**EXERCISE BRIEF:**
Locate the word "agent" in the entries below, then gather every line that holds it.

**AVAILABLE DATA:**
◇ ◇ ◇ ◇ ◇

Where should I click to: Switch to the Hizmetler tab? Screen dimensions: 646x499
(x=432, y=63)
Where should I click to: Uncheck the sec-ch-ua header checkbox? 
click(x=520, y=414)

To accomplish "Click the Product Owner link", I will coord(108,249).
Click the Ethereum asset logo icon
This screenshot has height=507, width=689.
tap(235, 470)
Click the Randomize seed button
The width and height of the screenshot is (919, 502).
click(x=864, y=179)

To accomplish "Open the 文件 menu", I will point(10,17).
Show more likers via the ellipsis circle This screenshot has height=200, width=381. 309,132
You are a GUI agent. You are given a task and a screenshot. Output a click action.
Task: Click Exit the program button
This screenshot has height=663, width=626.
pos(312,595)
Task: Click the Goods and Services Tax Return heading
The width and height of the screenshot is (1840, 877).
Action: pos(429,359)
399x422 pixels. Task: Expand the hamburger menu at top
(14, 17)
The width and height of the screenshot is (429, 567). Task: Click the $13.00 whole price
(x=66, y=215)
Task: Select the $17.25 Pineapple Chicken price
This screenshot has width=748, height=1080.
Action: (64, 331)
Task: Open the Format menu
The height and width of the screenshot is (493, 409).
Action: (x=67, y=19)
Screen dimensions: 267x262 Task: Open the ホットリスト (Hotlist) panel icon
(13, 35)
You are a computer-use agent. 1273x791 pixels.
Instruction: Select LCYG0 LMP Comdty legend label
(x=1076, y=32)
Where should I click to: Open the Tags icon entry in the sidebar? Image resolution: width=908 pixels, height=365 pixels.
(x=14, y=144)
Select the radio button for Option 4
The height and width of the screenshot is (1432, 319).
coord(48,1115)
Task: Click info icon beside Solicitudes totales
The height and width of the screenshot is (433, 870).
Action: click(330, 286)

◇ ◇ ◇ ◇ ◇

**EXERCISE ANSWER:**
You are a GUI agent. You are given a task and a screenshot. Output a click action.
You are a computer-use agent. 1273x791 pixels.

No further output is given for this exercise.